• Assigned task: Only one stretch of the data below is wanted: the lines from the one with "White Roses in Box (24, 547)" through the one with "Folk (300, 475)", repeated exactly.

• The data:

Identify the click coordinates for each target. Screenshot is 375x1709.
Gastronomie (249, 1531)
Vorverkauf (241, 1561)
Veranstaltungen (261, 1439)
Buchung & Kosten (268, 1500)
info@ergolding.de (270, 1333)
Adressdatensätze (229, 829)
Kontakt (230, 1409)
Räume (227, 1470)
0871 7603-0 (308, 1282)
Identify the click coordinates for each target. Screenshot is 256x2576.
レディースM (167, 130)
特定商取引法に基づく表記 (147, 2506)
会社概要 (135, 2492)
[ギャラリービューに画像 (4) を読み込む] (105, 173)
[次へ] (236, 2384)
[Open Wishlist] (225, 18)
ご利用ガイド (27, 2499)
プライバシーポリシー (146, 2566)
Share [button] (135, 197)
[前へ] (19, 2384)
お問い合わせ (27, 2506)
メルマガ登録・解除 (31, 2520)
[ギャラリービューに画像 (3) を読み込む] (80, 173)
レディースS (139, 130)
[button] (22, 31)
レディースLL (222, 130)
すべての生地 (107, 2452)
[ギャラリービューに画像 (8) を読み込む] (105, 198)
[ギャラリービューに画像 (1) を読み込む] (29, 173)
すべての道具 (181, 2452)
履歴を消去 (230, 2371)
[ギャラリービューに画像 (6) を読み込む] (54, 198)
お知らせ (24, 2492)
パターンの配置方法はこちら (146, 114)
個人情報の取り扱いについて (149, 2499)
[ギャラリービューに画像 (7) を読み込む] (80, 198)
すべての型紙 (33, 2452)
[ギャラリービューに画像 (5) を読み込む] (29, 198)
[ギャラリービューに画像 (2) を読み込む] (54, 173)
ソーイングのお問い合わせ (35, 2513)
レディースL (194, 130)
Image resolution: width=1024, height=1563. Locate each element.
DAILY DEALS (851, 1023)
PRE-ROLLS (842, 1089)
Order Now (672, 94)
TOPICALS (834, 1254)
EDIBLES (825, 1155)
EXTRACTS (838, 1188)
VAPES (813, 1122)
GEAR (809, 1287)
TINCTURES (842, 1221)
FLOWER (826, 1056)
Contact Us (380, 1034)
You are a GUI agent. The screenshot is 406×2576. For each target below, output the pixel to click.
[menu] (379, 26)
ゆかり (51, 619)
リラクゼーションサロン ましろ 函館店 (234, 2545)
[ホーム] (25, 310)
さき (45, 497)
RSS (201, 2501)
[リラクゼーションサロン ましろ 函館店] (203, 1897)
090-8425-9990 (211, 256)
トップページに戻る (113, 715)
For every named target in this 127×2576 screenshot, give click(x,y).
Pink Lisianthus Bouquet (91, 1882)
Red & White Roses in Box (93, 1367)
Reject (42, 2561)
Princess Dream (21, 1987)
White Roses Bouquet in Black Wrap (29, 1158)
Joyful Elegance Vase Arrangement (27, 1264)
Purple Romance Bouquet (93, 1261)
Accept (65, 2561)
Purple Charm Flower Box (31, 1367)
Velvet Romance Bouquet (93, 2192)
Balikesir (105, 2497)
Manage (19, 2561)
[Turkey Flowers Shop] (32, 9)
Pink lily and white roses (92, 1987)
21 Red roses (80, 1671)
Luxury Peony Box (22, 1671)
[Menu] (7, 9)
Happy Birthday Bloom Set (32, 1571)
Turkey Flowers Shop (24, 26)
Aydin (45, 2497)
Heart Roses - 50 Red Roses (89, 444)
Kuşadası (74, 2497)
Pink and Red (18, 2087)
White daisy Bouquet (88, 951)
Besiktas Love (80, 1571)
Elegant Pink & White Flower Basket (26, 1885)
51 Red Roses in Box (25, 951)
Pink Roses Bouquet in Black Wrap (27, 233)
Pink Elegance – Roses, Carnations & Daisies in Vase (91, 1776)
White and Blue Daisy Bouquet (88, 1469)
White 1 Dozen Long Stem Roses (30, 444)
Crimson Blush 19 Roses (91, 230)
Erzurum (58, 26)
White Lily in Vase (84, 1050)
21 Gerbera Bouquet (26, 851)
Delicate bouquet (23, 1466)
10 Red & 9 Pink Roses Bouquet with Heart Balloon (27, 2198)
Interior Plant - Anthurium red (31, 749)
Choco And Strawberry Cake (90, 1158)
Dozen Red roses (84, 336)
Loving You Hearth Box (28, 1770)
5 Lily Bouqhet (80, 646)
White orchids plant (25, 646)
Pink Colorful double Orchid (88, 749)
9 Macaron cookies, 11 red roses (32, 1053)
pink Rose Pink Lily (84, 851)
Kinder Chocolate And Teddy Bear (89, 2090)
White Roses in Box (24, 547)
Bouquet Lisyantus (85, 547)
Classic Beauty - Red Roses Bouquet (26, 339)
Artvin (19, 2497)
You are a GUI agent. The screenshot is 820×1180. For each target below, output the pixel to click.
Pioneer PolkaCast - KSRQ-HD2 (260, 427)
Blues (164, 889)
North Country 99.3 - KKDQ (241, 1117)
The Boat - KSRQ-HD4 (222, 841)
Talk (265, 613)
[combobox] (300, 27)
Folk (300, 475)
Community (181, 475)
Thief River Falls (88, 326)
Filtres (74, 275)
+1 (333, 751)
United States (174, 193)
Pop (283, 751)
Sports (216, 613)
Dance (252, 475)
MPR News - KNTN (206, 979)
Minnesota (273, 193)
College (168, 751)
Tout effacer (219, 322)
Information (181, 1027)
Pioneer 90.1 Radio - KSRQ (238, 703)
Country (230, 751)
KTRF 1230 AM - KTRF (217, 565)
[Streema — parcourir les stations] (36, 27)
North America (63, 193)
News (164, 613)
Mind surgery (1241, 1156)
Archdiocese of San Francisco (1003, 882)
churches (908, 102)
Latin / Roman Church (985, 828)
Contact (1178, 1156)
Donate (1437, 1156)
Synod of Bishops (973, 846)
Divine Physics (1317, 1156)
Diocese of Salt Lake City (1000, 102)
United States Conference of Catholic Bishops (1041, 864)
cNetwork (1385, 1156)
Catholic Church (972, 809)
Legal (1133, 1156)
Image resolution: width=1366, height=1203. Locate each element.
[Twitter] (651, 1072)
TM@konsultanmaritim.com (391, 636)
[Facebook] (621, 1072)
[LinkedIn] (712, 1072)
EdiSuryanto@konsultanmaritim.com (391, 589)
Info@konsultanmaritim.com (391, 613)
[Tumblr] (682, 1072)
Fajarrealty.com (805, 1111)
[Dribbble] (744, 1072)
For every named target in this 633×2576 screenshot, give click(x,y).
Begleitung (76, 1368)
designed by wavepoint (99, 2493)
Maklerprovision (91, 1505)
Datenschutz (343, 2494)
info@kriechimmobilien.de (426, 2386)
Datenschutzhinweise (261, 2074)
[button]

• Exercise solution:
White Roses in Box (24, 547)
Bouquet Lisyantus (85, 547)
Classic Beauty - Red Roses Bouquet (26, 339)
Artvin (19, 2497)
You are a GUI agent. The screenshot is 820×1180. For each target below, output the pixel to click.
Pioneer PolkaCast - KSRQ-HD2 (260, 427)
Blues (164, 889)
North Country 99.3 - KKDQ (241, 1117)
The Boat - KSRQ-HD4 (222, 841)
Talk (265, 613)
[combobox] (300, 27)
Folk (300, 475)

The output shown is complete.